Some tidbits …
This is the model’s top level collection of entities …
entities = model.entities
This is what entities context the user is within …
entities = model.active_entities
This is calling 2 methods, the .class()
method, and then the .==()
method …
if entity.class == Sketchup::ComponentInstance
This calls 1 method …
if entity.is_a?(Sketchup::ComponentInstance
)
These both get the instance object’s definition’s untransformed bounding box …
bbox = defn.bounds
… and …
bbox = group.local_bounds
What you really want is the definition bounds, BUT scaled to match each instance’s scaling property from their individual transformation, but unrotated. So you’ll need to apply some math as @Aerilius spoke of in this other topic thread. And you’ll need to extract the scaling from a Geom::Transformation
object. (We’ve covered this many times here in the forums.
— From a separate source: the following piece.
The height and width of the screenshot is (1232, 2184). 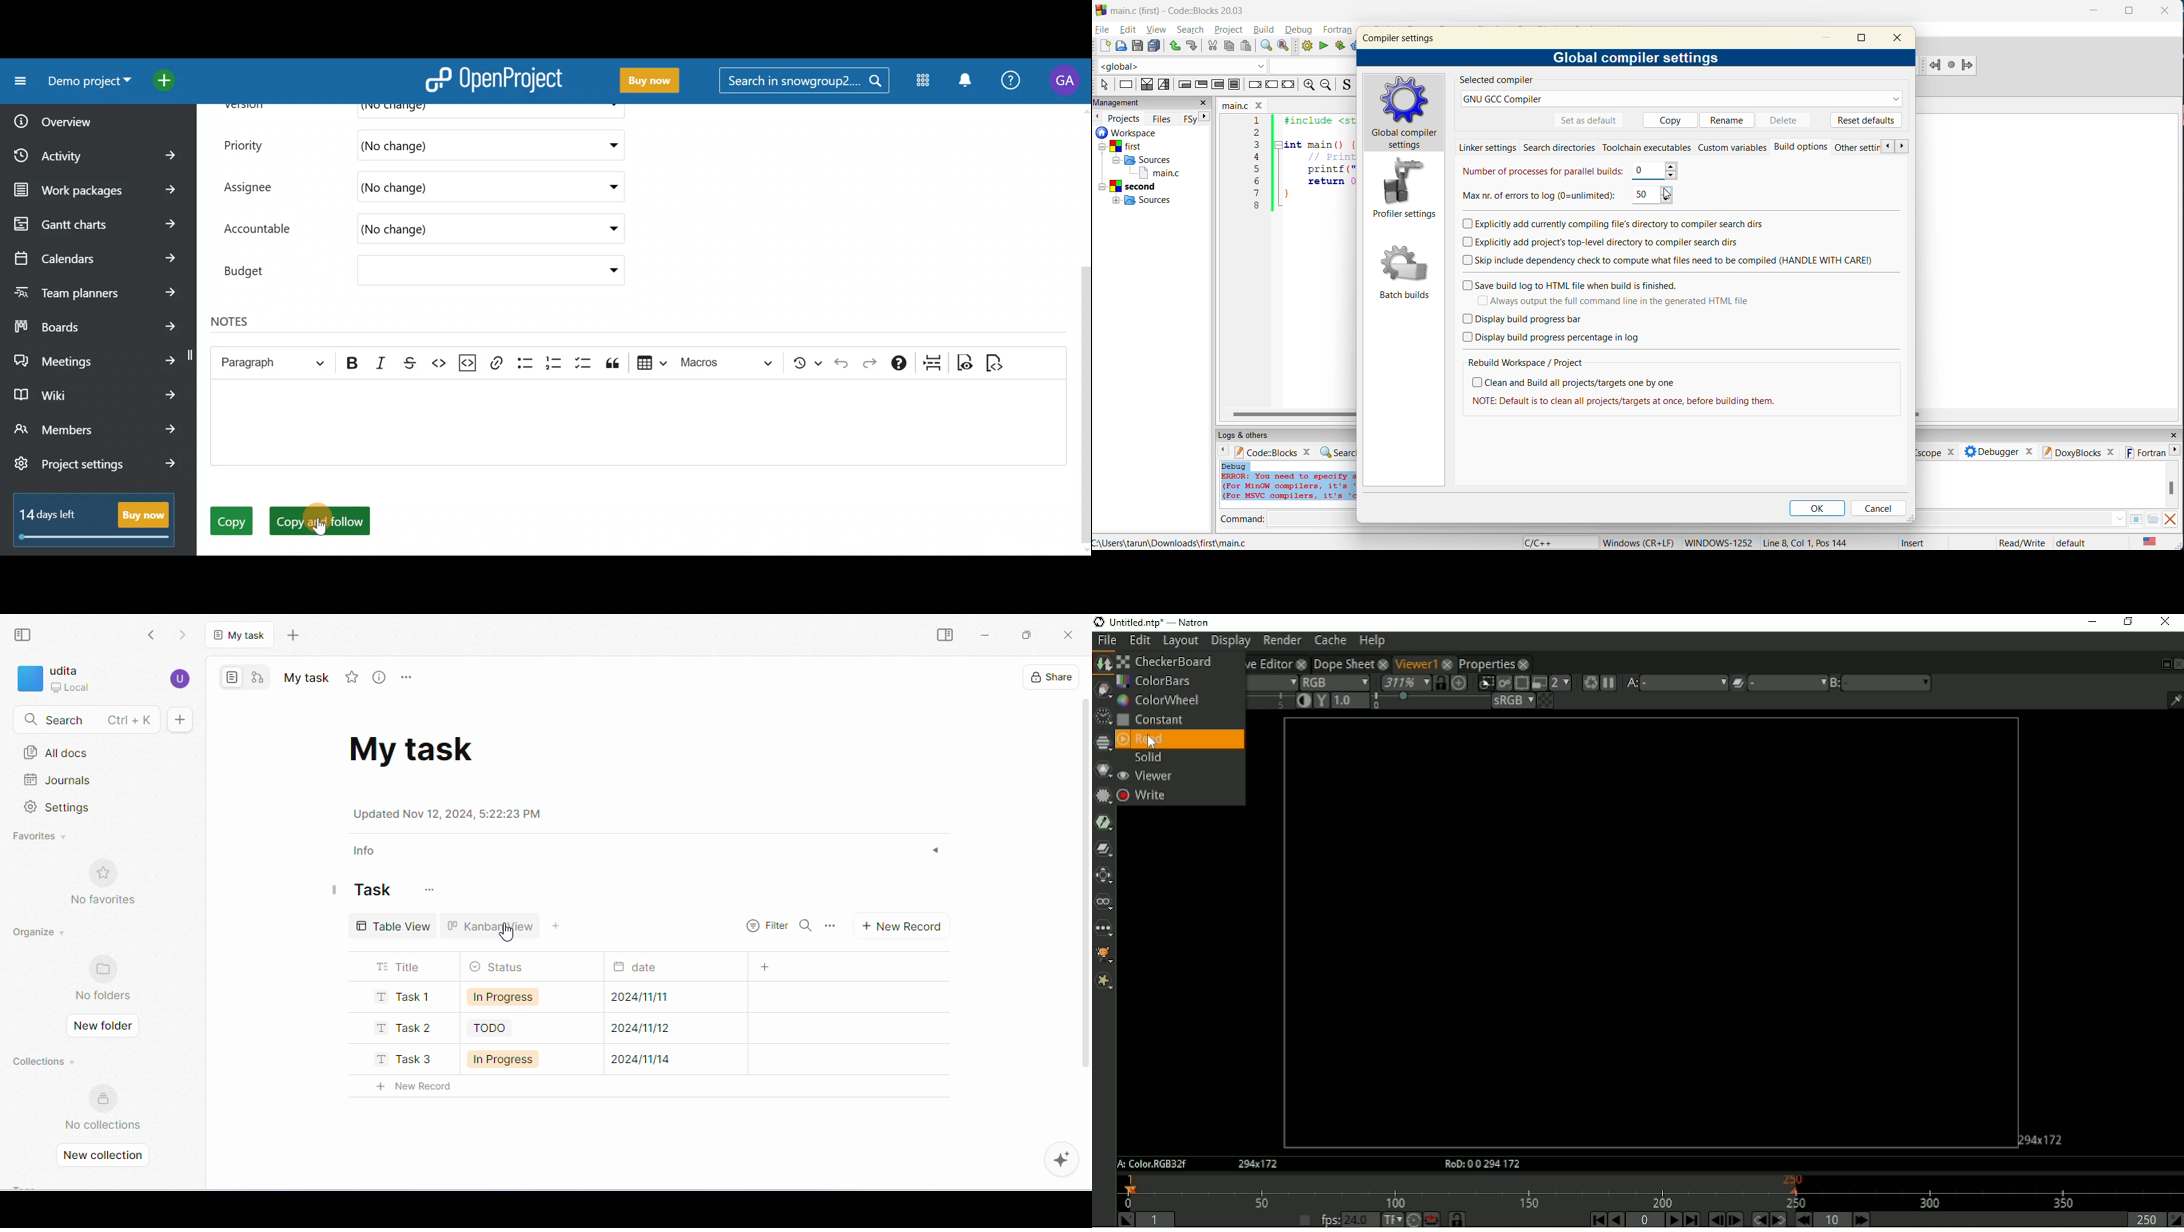 What do you see at coordinates (500, 967) in the screenshot?
I see `status` at bounding box center [500, 967].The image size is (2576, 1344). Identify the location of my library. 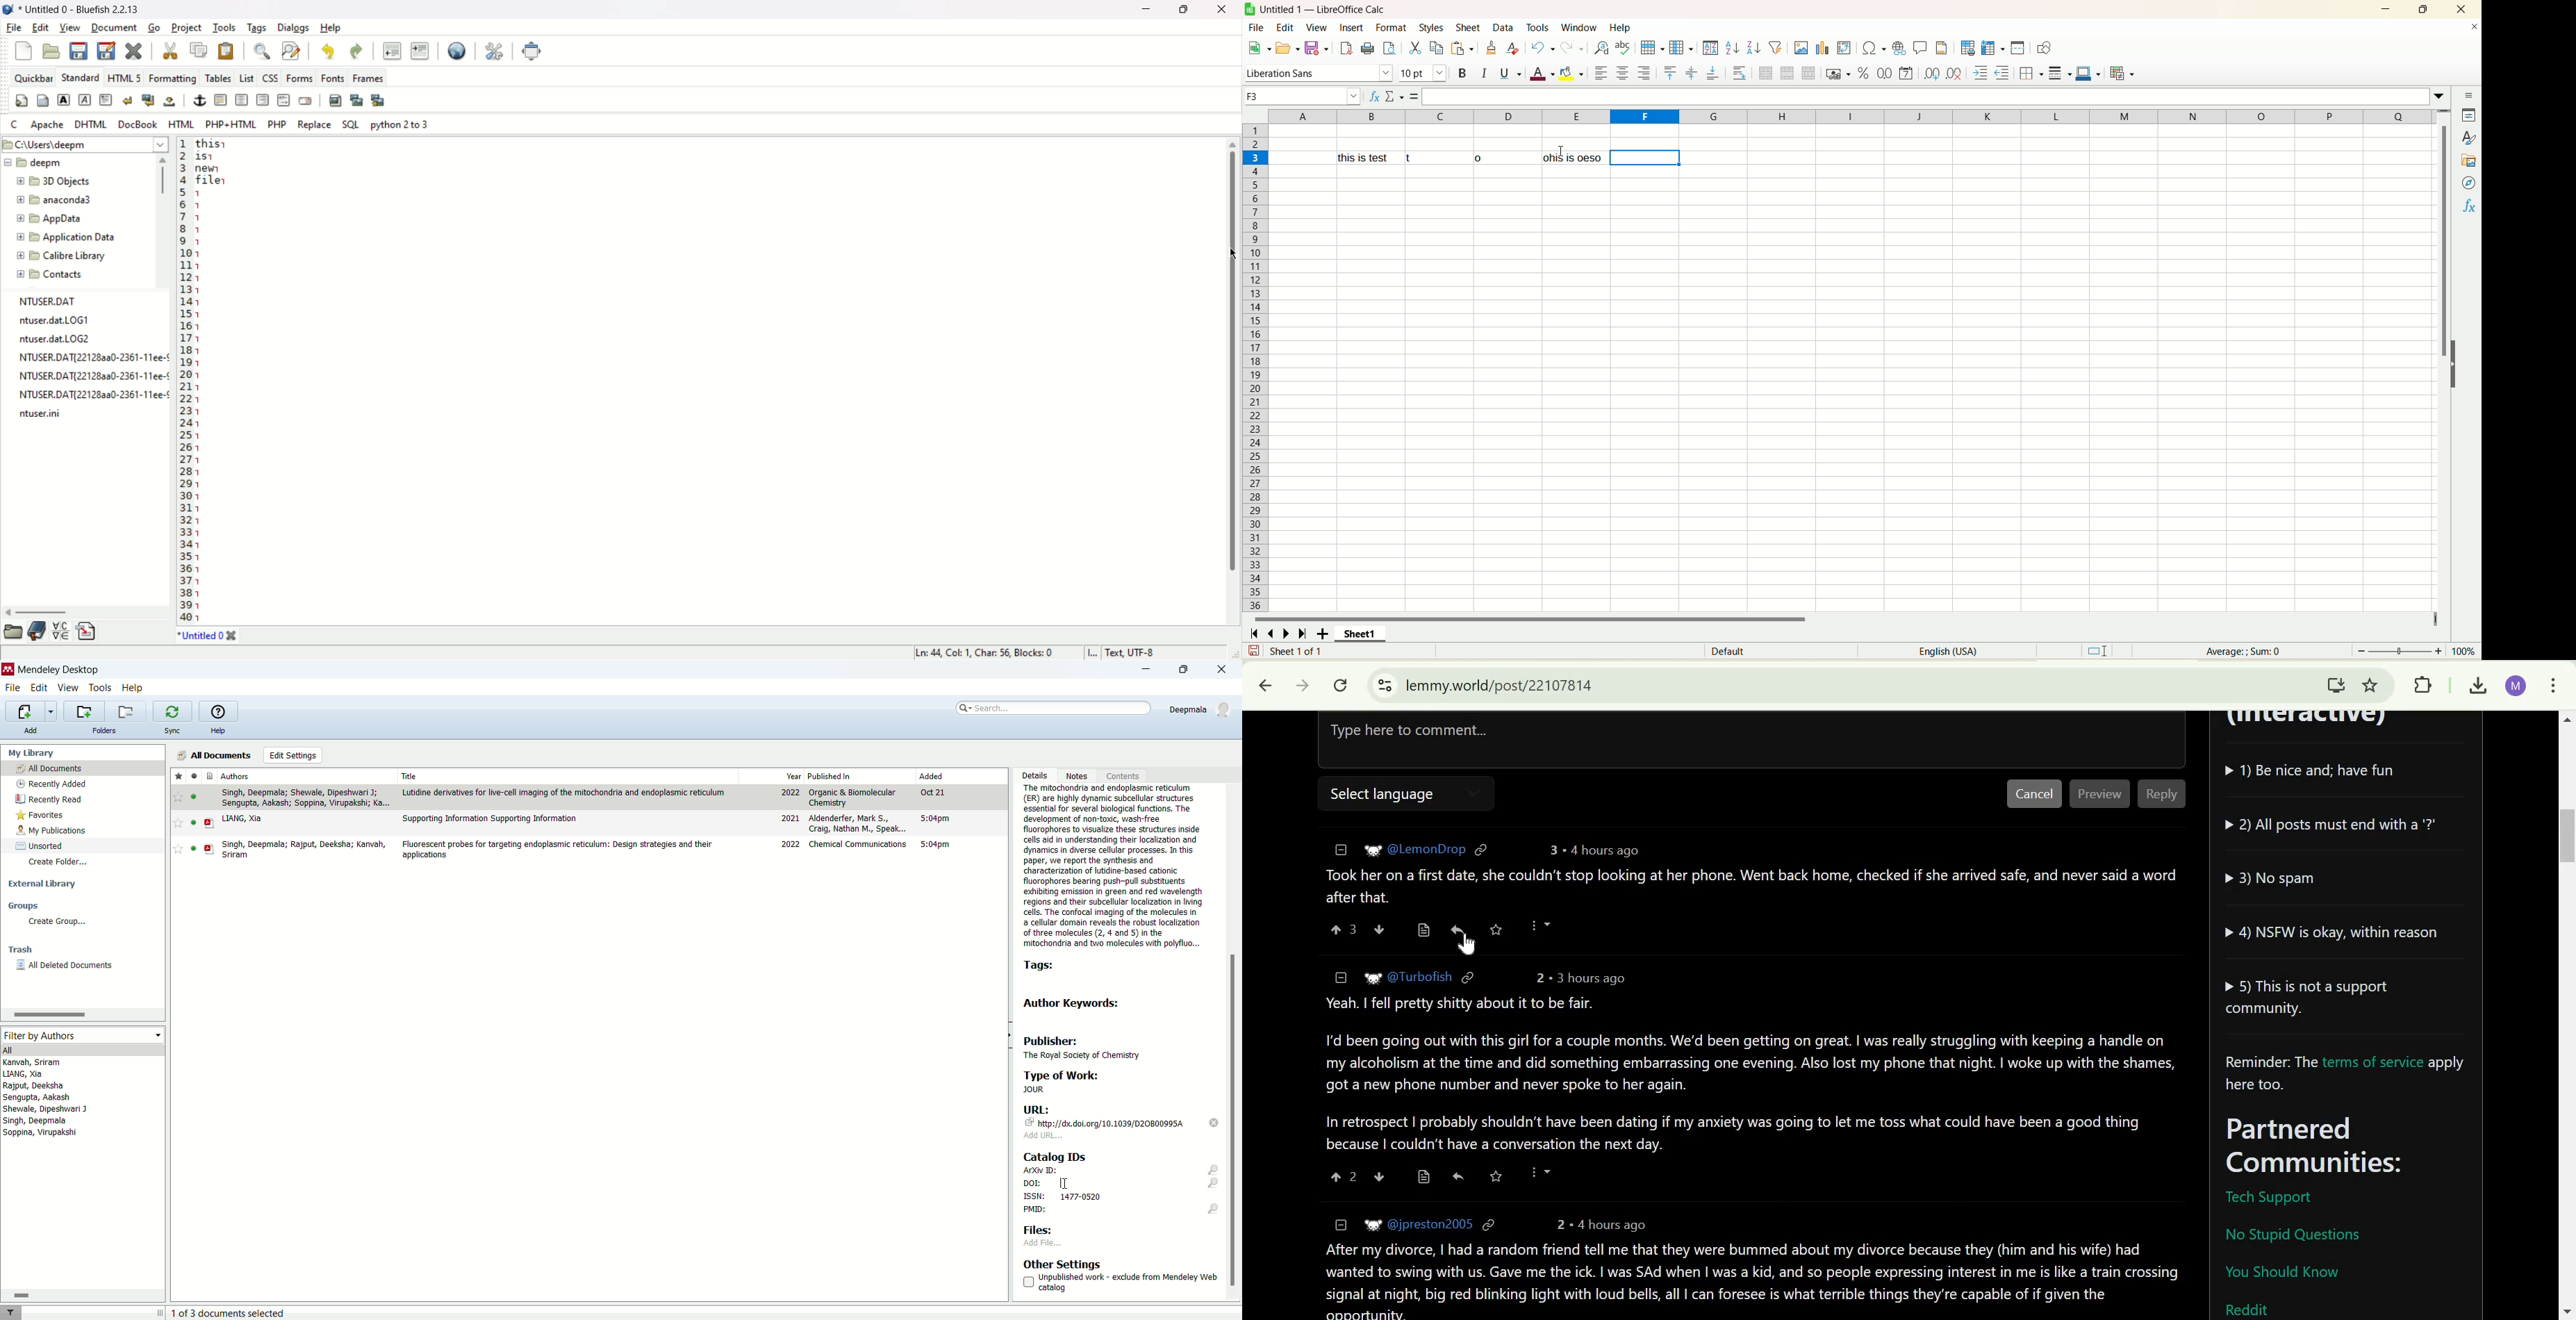
(30, 753).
See next post …)
This gets the definition name, which is just going to be the same for all objects …
name = entity.definition.name
Group and Component Instances ALSO has a individual instance name attribute …
name = entity.name
w = bbox.width.to_l
Calling #to_l
is unneeded because Geom::BoundingBox#width
and #height
and #depth
all return Length
class objects.
Calling Length#to_s
on the result is also unneeded if you use String interpolation.
Ie, this statement is using String concatenation, and is inefficient as it creates 9 string objects …
puts name + " " + w + " " + h + " " + d
(You have the 3 literal String objects, and then each call to String#+()
creates another new String object.)
This is better …
puts "#{name} : #{w} x #{h} x #{d}"
… or to format the lengths to 3 decimal places …
puts format( "%s : %.3d x %.3d x %.3d", name, w, h, d )
* NOTE: All internal lengths in SketchUp are in inches.